Association between Mycobacterium tuberculosis Complex Phylogenetic Lineage and Acquired Drug Resistance
Development of resistance to antituberculosis drugs during treatment (i.e., acquired resistance) can lead to emergence of resistant strains and consequent poor clinical outcomes. However, it is unknown whether Mycobacterium tuberculosis complex species and lineage affects the likelihood of acquired resistance. We analyzed data from the U.S. National Tuberculosis Surveillance System and National Tuberculosis Genotyping Service for tuberculosis cases during 2004-2011 with assigned species and lineage and both initial and final drug susceptibility test results. We determined univariate associations between species and lineage of Mycobacterium tuberculosis complex bacteria and acquired resistance to isoniazid, rifamycins, fluoroquinolones, and second-line injectables. We used Poisson regression with backward elimination to generate multivariable models for acquired resistance to isoniazid and rifamycins. M. bovis was independently associated with acquired resistance to isoniazid (adjusted prevalence ratio = 8.46, 95% CI 2.96-24.14) adjusting for HIV status, and with acquired resistance to rifamycins (adjusted prevalence ratio = 4.53, 95% CI 1.29-15.90) adjusting for homelessness, HIV status, initial resistance to isoniazid, site of disease, and administration of therapy.
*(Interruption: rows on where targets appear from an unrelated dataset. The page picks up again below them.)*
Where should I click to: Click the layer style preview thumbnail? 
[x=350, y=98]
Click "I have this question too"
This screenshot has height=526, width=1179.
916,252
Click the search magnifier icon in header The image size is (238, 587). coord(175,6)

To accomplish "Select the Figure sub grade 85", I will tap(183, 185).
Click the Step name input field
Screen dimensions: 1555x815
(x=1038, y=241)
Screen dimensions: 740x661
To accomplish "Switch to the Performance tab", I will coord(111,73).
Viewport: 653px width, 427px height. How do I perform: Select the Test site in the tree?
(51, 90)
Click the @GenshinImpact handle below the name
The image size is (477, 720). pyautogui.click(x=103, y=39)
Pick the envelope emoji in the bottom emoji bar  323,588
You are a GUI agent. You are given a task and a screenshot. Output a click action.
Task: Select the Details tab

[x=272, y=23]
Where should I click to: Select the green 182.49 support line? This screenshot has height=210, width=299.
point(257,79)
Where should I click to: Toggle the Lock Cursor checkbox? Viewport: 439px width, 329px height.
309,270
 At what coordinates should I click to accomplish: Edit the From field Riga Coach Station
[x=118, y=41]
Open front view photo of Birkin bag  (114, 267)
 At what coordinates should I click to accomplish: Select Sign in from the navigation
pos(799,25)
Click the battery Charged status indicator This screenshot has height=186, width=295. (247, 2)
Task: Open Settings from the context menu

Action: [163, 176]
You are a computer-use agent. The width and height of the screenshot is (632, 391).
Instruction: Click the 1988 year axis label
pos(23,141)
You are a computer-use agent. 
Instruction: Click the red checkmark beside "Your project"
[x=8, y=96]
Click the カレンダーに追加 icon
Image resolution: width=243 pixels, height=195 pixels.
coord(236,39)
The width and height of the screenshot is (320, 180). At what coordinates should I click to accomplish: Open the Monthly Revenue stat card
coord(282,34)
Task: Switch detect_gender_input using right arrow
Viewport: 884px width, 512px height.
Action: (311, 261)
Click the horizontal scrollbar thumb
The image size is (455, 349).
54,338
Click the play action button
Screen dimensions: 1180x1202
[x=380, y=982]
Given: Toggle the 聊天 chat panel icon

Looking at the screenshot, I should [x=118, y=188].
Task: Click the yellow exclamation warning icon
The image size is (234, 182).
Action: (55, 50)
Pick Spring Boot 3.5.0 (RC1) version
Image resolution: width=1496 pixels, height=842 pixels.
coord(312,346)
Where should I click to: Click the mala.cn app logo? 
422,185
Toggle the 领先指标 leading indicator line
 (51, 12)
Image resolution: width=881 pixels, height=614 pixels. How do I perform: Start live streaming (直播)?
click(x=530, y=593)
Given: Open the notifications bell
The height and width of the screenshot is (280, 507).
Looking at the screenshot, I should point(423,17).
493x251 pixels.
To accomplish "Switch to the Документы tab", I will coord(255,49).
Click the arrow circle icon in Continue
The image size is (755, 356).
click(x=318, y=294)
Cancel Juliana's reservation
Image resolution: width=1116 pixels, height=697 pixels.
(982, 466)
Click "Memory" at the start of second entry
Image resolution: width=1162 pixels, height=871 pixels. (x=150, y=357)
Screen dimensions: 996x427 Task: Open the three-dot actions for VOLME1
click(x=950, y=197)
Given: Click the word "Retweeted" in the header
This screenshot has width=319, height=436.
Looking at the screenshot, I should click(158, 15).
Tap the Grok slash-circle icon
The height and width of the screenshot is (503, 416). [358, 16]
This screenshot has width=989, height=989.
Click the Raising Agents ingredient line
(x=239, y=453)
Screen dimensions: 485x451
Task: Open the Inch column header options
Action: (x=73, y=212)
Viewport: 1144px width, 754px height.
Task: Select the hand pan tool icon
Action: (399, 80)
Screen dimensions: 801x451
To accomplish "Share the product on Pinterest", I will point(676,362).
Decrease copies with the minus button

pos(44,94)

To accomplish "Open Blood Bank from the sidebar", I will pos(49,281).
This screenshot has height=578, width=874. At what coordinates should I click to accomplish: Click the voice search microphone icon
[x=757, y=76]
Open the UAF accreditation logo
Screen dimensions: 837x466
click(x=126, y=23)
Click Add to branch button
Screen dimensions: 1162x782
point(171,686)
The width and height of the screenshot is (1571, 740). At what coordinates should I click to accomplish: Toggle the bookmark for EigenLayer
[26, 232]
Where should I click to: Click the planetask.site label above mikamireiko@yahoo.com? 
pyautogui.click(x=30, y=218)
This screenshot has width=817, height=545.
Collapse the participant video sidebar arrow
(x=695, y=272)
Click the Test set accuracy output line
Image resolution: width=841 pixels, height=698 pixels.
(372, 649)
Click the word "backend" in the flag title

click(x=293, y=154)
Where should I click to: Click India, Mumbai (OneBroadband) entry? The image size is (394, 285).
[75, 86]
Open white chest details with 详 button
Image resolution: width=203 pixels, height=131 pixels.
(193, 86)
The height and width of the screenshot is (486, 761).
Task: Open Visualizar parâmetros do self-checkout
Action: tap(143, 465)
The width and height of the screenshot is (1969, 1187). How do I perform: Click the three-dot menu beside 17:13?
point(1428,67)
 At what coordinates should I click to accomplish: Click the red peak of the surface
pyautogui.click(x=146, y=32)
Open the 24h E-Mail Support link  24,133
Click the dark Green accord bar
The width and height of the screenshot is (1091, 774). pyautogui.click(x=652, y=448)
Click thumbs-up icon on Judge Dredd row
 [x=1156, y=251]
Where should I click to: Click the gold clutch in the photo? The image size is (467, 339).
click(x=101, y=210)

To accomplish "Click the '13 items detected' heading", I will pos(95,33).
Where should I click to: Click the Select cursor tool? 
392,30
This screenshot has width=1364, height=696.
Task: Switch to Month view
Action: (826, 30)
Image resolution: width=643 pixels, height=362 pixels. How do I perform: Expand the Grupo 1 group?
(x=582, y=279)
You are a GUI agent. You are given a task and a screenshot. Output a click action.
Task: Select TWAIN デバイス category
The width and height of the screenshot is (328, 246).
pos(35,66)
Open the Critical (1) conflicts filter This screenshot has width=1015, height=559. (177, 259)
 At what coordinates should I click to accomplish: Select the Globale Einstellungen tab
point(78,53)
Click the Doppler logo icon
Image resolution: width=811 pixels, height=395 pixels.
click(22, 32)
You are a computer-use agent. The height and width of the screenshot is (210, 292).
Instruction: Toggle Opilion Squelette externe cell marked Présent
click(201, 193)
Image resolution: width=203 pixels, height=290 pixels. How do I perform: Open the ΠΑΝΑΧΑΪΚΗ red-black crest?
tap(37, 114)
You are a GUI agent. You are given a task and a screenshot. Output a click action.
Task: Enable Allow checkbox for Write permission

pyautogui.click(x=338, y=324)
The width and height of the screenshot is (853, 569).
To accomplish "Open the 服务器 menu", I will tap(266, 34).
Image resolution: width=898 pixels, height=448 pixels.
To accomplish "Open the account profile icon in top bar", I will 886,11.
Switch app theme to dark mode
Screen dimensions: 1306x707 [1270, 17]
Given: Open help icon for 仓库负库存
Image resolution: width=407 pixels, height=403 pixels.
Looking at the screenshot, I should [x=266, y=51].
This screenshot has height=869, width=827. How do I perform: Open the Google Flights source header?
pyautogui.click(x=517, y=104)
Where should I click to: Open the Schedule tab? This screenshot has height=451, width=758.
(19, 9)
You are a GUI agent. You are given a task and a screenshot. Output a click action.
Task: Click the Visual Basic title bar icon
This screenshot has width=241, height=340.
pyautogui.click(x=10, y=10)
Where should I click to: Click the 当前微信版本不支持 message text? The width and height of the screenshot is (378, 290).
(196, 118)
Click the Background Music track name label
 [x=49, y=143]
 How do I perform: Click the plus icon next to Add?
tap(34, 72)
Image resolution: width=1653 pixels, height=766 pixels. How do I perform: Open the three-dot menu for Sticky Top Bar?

East Asian lineage was associated with acquired resistance to fluoroquinolones (prevalence ratio = 6.10, 95% CI 1.56-23.83). We found an association between mycobacterial species and lineage and acquired drug resistance using U.S. surveillance data. Prospective clinical studies are needed to determine the clinical significance of these findings, including whether rapid genotyping of isolates at the outset of treatment may benefit patient management.